Problem: Skip the pictures. Quote every line below, exactly, from the one with "You are a computer-use" through the final line.

Records provided:
BEGIN

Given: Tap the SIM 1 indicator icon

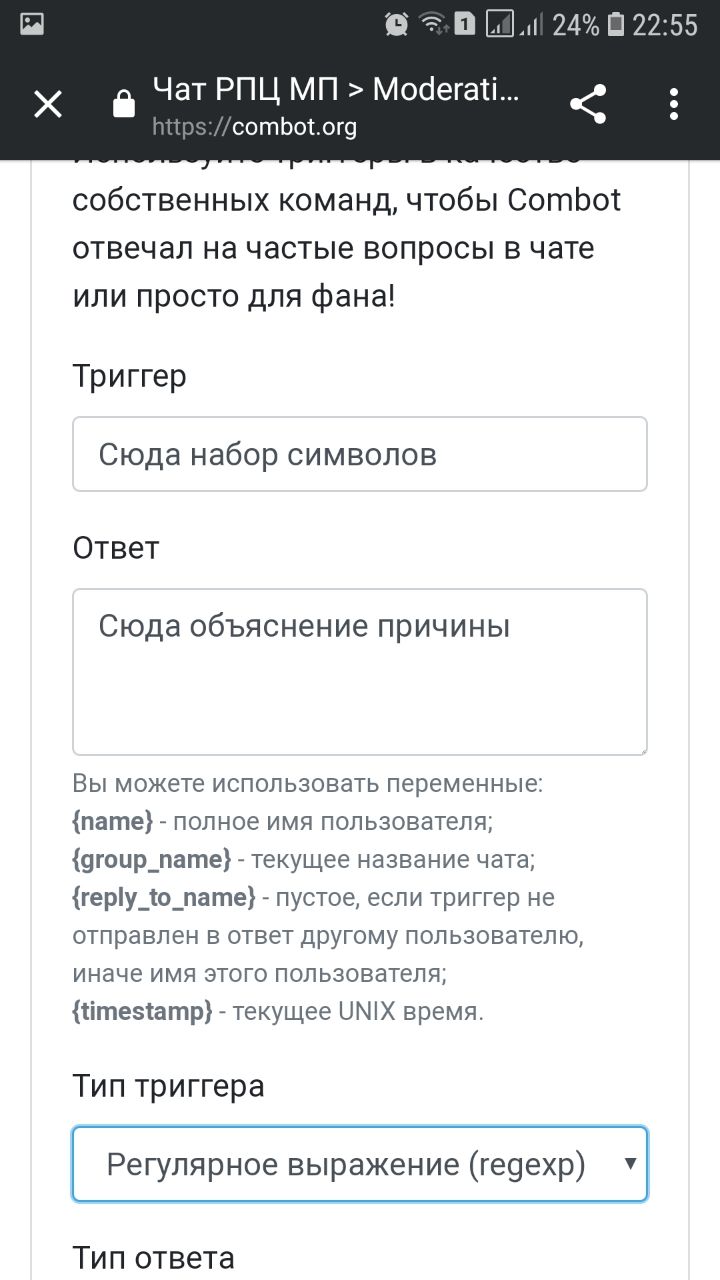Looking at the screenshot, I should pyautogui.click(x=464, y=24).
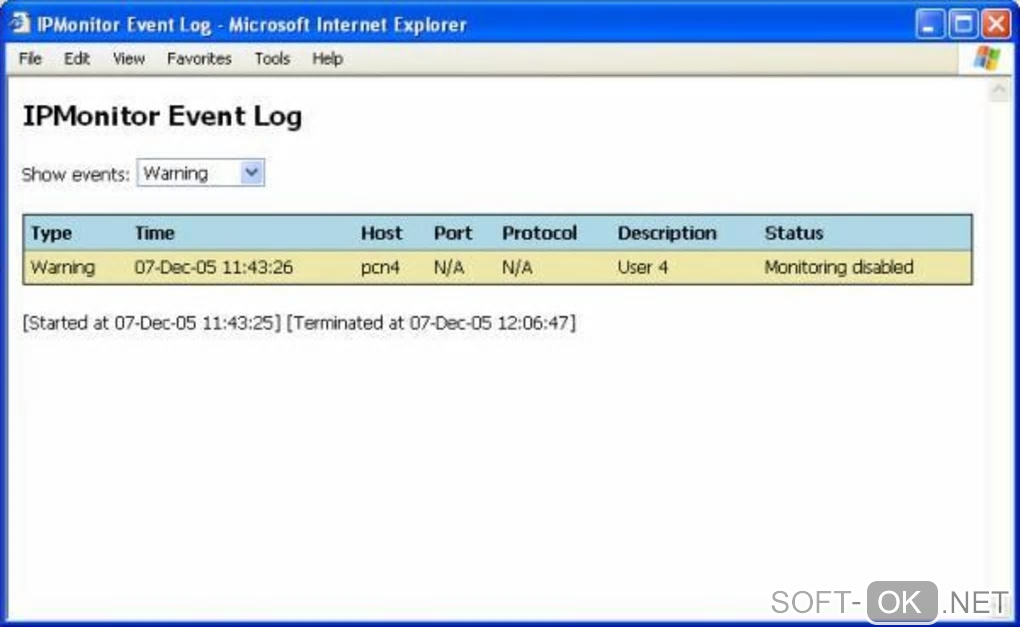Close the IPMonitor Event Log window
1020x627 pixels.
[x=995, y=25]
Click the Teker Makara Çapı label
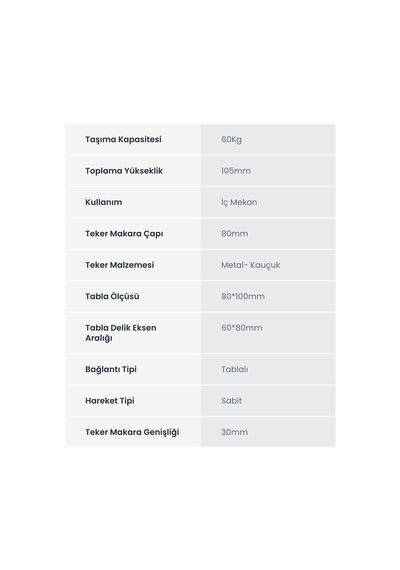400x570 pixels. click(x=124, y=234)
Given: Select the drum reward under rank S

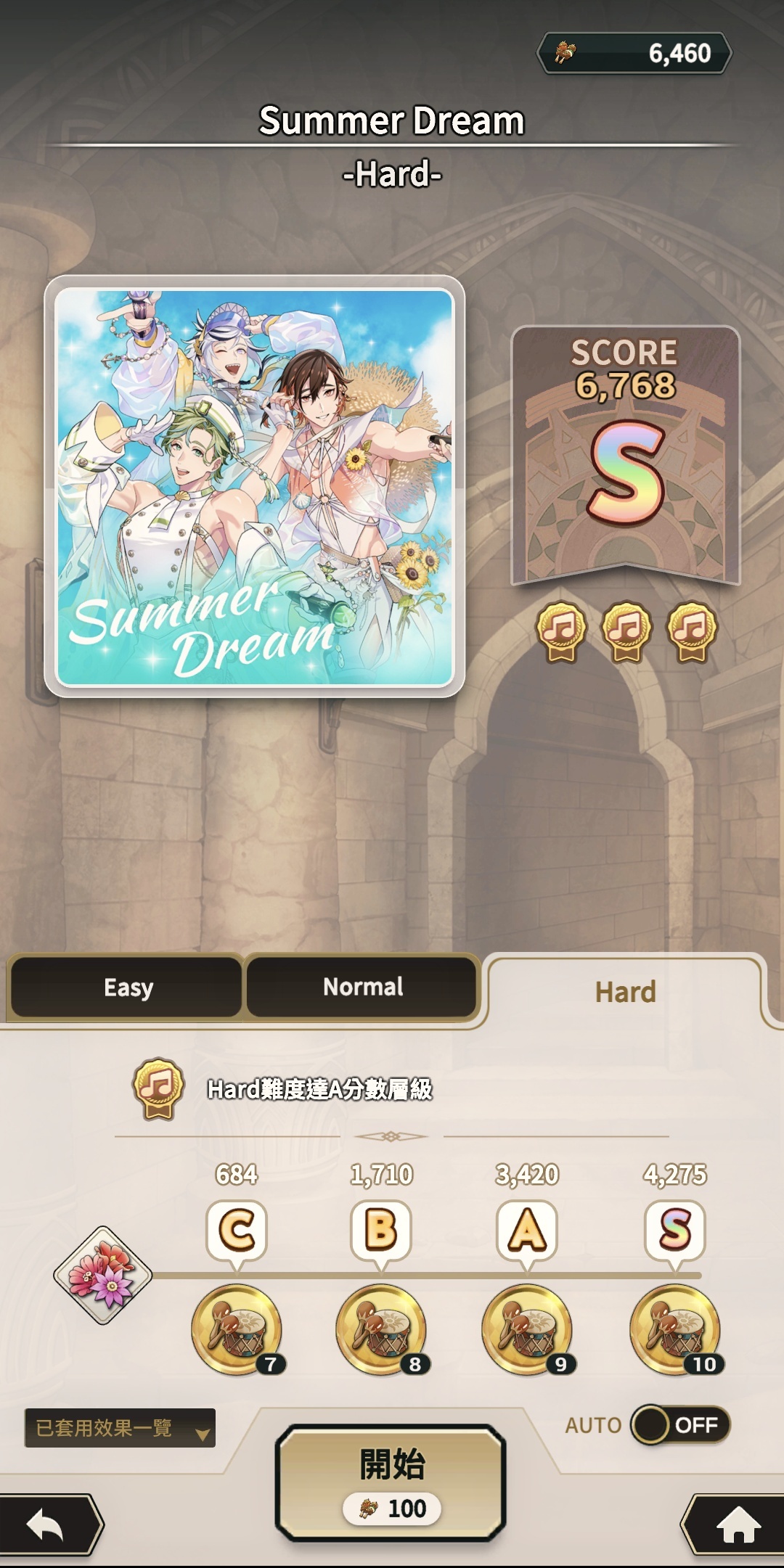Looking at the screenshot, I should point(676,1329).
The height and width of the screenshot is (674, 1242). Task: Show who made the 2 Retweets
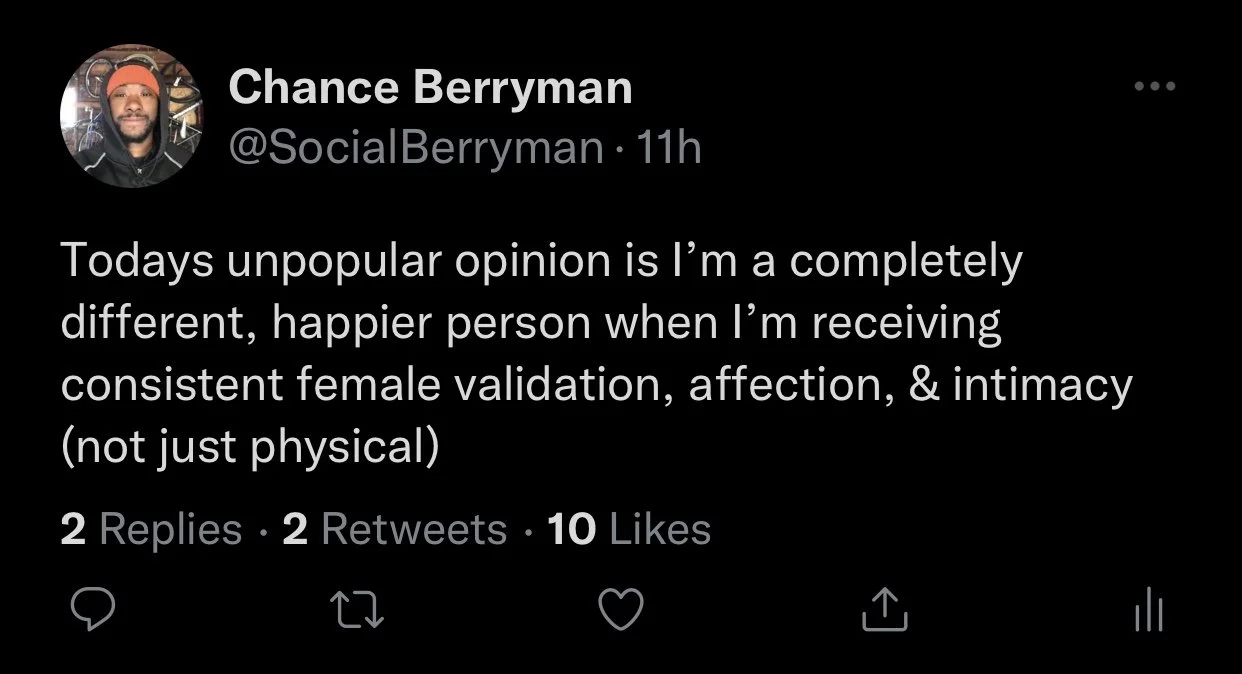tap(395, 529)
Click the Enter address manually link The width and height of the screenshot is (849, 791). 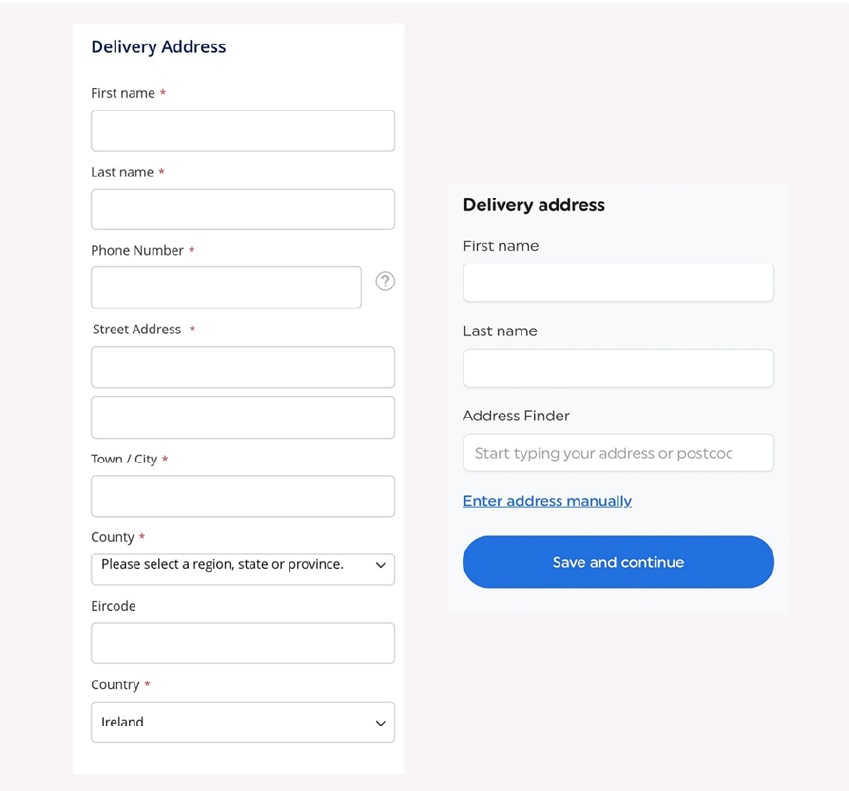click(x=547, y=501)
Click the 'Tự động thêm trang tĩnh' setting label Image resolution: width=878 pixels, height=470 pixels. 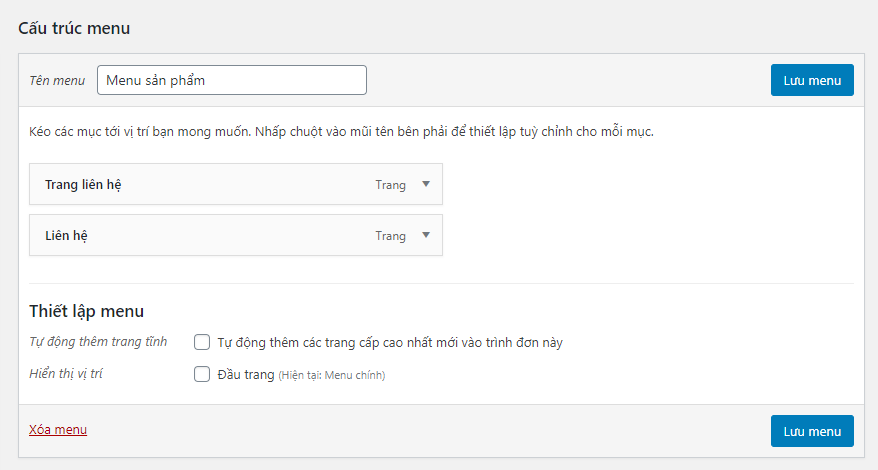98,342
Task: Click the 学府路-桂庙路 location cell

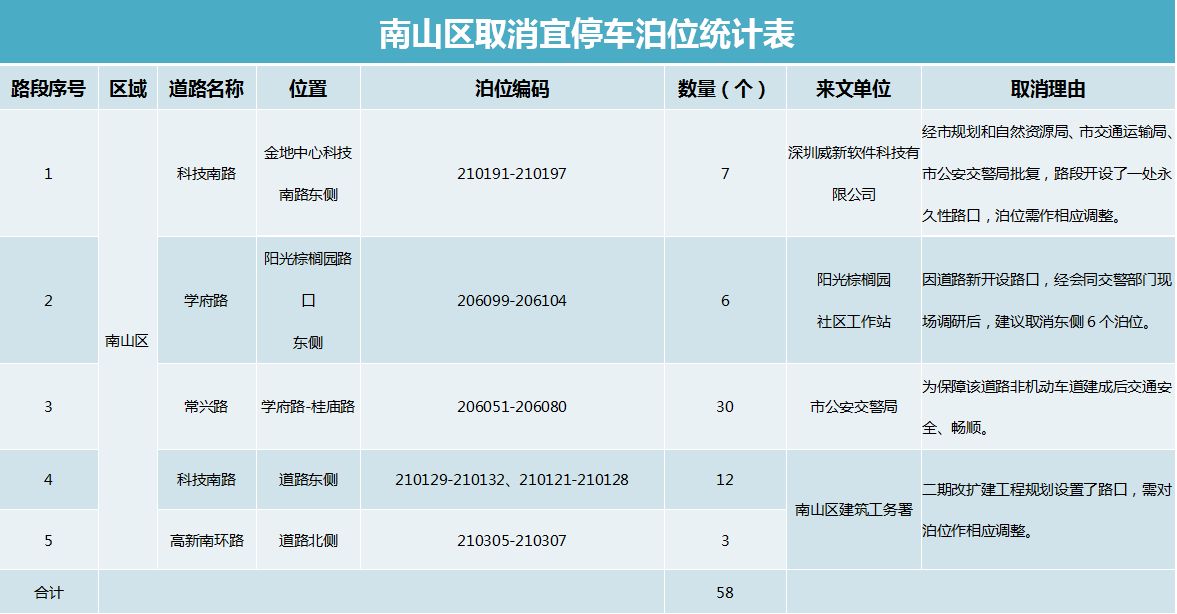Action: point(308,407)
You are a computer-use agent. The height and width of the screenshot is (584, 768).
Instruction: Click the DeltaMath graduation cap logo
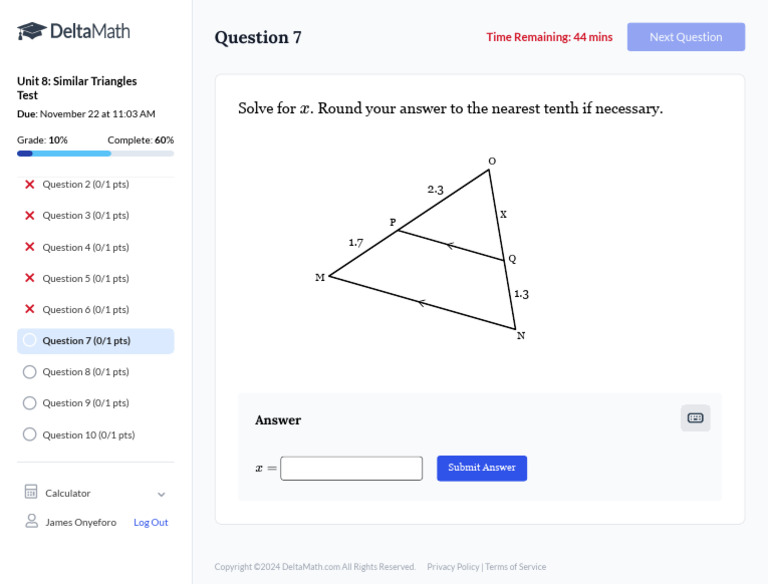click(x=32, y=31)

END

Solution for this problem:
You are a computer-use agent. The height and width of the screenshot is (584, 768).
Instruction: Click the DeltaMath graduation cap logo
click(x=32, y=31)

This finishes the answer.